Study material:

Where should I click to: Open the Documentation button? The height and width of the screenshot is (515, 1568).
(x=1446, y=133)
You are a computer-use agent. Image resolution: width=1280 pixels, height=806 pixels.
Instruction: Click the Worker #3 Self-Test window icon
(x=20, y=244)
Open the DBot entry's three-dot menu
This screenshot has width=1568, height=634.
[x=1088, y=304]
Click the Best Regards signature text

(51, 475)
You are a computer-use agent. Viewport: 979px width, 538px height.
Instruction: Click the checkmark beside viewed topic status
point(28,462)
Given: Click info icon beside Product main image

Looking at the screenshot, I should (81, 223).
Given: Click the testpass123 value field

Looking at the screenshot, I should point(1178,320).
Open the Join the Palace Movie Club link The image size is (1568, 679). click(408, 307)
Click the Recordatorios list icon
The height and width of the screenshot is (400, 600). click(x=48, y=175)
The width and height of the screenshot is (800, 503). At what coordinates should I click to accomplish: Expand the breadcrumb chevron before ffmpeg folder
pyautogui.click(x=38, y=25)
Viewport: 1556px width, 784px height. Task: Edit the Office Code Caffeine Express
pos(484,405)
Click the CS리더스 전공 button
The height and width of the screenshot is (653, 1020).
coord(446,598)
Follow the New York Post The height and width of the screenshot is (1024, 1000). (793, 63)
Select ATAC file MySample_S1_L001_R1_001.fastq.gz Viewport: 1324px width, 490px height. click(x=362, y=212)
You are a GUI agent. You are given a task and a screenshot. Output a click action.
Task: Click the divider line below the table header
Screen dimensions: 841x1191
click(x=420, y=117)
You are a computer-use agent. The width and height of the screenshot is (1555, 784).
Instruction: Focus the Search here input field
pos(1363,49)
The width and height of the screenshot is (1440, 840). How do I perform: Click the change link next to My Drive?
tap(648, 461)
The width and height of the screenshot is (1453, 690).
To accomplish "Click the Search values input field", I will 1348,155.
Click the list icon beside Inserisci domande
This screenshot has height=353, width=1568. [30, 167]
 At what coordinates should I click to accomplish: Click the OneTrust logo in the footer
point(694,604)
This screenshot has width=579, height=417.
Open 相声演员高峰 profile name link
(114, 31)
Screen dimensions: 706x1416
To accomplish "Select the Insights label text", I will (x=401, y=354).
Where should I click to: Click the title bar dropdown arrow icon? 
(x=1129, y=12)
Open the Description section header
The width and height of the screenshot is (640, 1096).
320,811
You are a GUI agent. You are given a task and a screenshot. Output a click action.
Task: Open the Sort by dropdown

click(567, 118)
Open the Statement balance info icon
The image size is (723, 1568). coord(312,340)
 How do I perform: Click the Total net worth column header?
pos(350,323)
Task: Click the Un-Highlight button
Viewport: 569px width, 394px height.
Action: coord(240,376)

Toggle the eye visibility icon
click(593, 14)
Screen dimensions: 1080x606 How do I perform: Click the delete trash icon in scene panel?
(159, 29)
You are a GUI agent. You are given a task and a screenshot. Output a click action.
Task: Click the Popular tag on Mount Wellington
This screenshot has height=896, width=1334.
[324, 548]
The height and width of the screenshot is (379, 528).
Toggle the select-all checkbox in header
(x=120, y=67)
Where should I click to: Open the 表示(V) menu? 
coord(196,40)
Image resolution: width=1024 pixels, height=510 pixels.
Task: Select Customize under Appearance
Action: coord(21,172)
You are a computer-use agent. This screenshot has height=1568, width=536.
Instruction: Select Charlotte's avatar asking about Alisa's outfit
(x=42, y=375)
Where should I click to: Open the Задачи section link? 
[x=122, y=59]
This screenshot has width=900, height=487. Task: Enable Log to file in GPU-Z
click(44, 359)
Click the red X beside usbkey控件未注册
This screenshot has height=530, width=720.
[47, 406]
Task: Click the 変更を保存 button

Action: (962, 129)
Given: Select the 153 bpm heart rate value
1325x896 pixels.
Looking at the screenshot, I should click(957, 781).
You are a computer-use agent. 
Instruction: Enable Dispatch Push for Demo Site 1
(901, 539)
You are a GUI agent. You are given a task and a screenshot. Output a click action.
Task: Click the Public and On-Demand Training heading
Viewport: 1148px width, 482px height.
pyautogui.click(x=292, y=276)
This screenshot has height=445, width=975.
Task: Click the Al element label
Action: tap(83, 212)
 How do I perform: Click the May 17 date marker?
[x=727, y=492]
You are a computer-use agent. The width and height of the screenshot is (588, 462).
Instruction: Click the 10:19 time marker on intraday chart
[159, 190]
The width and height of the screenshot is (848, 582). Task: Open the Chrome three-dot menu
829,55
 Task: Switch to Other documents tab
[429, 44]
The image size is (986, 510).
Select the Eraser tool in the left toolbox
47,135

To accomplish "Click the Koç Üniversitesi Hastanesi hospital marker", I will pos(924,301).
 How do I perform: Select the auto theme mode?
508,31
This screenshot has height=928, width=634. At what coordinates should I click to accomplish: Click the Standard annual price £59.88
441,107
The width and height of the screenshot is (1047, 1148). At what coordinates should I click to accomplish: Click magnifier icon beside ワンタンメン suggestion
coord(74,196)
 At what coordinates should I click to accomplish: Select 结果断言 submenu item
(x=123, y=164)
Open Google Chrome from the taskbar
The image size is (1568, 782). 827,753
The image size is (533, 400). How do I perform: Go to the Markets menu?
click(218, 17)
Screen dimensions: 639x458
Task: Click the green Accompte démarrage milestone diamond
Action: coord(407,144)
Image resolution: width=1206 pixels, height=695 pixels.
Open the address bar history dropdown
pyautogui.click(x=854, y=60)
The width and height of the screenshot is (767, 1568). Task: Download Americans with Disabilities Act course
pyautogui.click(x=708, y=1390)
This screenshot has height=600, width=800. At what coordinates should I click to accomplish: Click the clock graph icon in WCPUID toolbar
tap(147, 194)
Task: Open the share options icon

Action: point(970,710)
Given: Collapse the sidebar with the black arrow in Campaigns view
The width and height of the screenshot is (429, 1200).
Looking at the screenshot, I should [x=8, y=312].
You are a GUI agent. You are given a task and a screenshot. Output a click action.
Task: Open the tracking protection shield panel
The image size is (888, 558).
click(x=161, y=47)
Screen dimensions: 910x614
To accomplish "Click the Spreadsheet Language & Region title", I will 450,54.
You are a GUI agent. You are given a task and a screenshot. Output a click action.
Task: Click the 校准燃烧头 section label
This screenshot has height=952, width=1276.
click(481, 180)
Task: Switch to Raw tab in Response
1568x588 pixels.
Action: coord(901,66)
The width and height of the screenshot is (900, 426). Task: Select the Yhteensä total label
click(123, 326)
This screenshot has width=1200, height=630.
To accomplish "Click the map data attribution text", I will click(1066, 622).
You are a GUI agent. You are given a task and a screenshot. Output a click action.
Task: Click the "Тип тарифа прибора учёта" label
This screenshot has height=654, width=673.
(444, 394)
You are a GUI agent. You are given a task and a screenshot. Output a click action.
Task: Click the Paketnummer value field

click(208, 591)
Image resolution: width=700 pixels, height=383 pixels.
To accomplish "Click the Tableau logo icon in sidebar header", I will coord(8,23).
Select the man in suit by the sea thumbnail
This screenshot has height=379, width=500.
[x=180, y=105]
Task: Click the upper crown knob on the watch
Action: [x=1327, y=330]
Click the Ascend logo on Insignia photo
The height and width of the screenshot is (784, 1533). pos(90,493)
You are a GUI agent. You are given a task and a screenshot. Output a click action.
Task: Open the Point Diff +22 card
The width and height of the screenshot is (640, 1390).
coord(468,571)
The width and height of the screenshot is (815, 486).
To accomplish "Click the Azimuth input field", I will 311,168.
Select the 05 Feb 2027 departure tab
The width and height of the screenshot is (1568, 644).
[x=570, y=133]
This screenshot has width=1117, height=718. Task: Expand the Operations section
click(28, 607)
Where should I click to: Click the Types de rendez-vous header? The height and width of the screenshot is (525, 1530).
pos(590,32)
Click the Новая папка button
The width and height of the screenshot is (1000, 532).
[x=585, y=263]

What the task asks:
Repeat the material above exactly, beginning with its first line and ending with the line that holds "Select ATAC file", and leave out everything else.

Your response:
Where should I click to: Open the Documentation button? The height and width of the screenshot is (515, 1568).
(x=1446, y=133)
You are a computer-use agent. Image resolution: width=1280 pixels, height=806 pixels.
Instruction: Click the Worker #3 Self-Test window icon
(x=20, y=244)
Open the DBot entry's three-dot menu
This screenshot has width=1568, height=634.
[x=1088, y=304]
Click the Best Regards signature text

(51, 475)
You are a computer-use agent. Viewport: 979px width, 538px height.
Instruction: Click the checkmark beside viewed topic status
point(28,462)
Given: Click info icon beside Product main image

Looking at the screenshot, I should (81, 223).
Given: Click the testpass123 value field

Looking at the screenshot, I should point(1178,320).
Open the Join the Palace Movie Club link The image size is (1568, 679). click(408, 307)
Click the Recordatorios list icon
The height and width of the screenshot is (400, 600). click(x=48, y=175)
The width and height of the screenshot is (800, 503). At what coordinates should I click to accomplish: Expand the breadcrumb chevron before ffmpeg folder
pyautogui.click(x=38, y=25)
Viewport: 1556px width, 784px height. Task: Edit the Office Code Caffeine Express
pos(484,405)
Click the CS리더스 전공 button
The height and width of the screenshot is (653, 1020).
coord(446,598)
Follow the New York Post The height and width of the screenshot is (1024, 1000). (793, 63)
Select ATAC file MySample_S1_L001_R1_001.fastq.gz Viewport: 1324px width, 490px height. click(x=362, y=212)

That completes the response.